From: Enrichment - Restitution & Unjust Enrichment Legal Issues <ENRICHMENT@LISTS.MCGILL.CA> on behalf of Andrew Dickinson <0000040138809280-dmarc-request@LISTS.MCGILL.CA>

Sent: Thursday 28 August 2025 09:33

To: ENRICHMENT@LISTS.MCGILL.CA

Subject: Re: [RDG] Recent cases

 

I would disagree with the proposition that cryptoassets do not represent the "intangible fruits of labour", and cannot be seen as analogous to goodwill for that reason. The value of cryptocurrencies (insofar as they have value) results from the collective efforts of those who created and participate in the networks, and in particular those engaged in the proofs of work that validate transactions (mining), who have (in the case of Bitcoin, at least) received cryptoassets as rewards for their efforts. The fact that individuals are willing to use fiat currency to buy the entitlements to participate in transactions within the network is evidence of that value rather than the source of it.

 

Best wishes

Andrew

 


From: Enrichment - Restitution & Unjust Enrichment Legal Issues <ENRICHMENT@LISTS.MCGILL.CA> on behalf of David Hoffman <0000040ab18b0269-dmarc-request@LISTS.MCGILL.CA>
Sent: Wednesday, August 27, 2025 22:33
To: ENRICHMENT@LISTS.MCGILL.CA <ENRICHMENT@LISTS.MCGILL.CA>
Subject: Re: [RDG] Recent cases

 

Goodwill is definitely intangible property as said below, it can be bought and sold and has a real value. It is no more mysterious than any intangible property, and I would say it fits into the law alongside intellectual property (without wanting to get into an argument whether it falls within that category, although I think there is at least an argument to be had there). It operates in commercial terms in the same way, and can be vindicated by the law (passing off as said by others) in the same way that, for instance, copyright can be purchased and vindicated. In Hohfeldian terms, it represents the same sort of bundle of rights / privileges etc as any other property right (a claim right to the item against anyone else who has it, claim rights not to be interfered with, powers to sell, dispose of, transfer, destroy etc in whatever specific terms).

 

I don t know enough about cryptocurrency to know if it counts as an intangible property right but on the whole I would tend to agree with the judgment in D Aloia v Persons Unknown that it does count as property. However, I don t think it is very much like goodwill though because it is not a form of property which represents the intangible fruits of labour (such as intellectual property or the intangible but real results of successfully trading under a brand or business name for many years); but rather it represents a form of value, since it started out as money and was traded into cryptocurrency and may or may not end up being traded back again in due course (whether or not it is a chose in action in the meantime or something a bit different).

 

In any case, I don t think either of these is very like the rights of barristers to be paid prior to being able to sue for fees. That was treated by both the barrister and the solicitor as money that was in effect owed but could not be sued for. As Matthew Hoyle notes in his email, there were professional consequences for not paying counsel, so there was a means of enforcement, just not through courts not as good as a right enforceable in the courts but of real significance, at least until relatively recently. I would suggest that this makes the right of counsel to be paid rather more like a contract that is unenforceable, such as maybe a gambling contract, but which, as Kelvin Low says in his email, carries with it at the very least a Hohfeldian immunity, since once paid there could be no claim by the paying party to return of the sum paid (with my legal history hat on, I ve come across at least one case where a barrister was paid incorrectly and refused to return the overpayment, and the sanction was not legal but professional, i.e. his colleagues).

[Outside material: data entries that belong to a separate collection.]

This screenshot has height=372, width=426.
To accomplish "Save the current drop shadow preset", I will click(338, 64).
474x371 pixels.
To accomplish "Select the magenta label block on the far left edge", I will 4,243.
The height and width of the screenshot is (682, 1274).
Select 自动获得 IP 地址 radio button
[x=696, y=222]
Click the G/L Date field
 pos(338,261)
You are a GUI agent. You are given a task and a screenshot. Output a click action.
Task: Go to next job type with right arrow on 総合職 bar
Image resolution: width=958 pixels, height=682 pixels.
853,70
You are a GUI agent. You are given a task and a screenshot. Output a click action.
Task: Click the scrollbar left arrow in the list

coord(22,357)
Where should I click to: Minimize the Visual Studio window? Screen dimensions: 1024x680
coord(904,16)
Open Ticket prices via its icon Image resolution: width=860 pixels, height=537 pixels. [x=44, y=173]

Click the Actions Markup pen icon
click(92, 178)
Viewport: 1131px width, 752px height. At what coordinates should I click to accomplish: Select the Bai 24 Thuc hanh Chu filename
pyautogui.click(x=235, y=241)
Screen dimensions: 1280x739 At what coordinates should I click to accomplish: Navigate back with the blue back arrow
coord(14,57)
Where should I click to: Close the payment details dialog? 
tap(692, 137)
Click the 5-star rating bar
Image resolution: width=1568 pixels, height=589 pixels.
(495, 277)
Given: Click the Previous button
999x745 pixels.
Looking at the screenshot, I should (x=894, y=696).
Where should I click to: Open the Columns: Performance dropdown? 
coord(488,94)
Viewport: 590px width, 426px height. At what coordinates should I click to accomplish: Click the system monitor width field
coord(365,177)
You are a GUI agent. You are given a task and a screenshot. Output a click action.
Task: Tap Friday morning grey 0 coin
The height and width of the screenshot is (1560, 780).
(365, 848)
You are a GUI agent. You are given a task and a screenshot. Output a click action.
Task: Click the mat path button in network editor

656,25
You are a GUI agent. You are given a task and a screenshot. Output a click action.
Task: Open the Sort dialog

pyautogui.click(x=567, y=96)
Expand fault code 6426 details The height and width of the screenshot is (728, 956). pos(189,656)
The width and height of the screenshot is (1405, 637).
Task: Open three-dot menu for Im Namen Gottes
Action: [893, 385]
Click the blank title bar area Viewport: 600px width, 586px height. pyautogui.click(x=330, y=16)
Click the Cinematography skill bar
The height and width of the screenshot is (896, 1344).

I think though that the rights went further than just an immunity: it was not only lawful to retain the money, but if not paid, it was lawful to take very serious steps to pressure the solicitor into paying it (as Matthew notes), whereas that might otherwise be for instance an economic tort. That takes it very close to being something in respect of which there is some sort of claim right, just not one directly recognised by law. I would suggest that this means it is a form of debt, it is just defective as against the usual contractual debt, but it is not some different type of legal right or property.

 

Best regards


David

 

 

David Hoffman

Barrister at law, MA, BCL, FCIArb

18 St John Street Chambers, Manchester

4-5 Gray s Inn Square, London

 

 

 

 

 

 

 

From: Enrichment - Restitution & Unjust Enrichment Legal Issues <ENRICHMENT@LISTS.MCGILL.CA> On Behalf Of Lionel Smith
Sent: 27 August 2025 18:01
To: ENRICHMENT@LISTS.MCGILL.CA
Subject: Re: [RDG] Recent cases

 

I think there is more to it that, but goodwill is a bit mysterious.

 

Enormous values are attached to it, especially in tech. If business A is being acquired by business B for $100 million, but the value of A s normal (patrimonial) assets is only $40 million, the accountants attribute the other $60 million to goodwill. And no one (at least no one at B) thinks they are paying $60 million for nothing. That value is linked to past achievements and to all the future prospects for making lots of money that are associated with the business. This bit is not obviously linked to enforceable rights; it is more like the memorized treasure map, valuable but not exigible.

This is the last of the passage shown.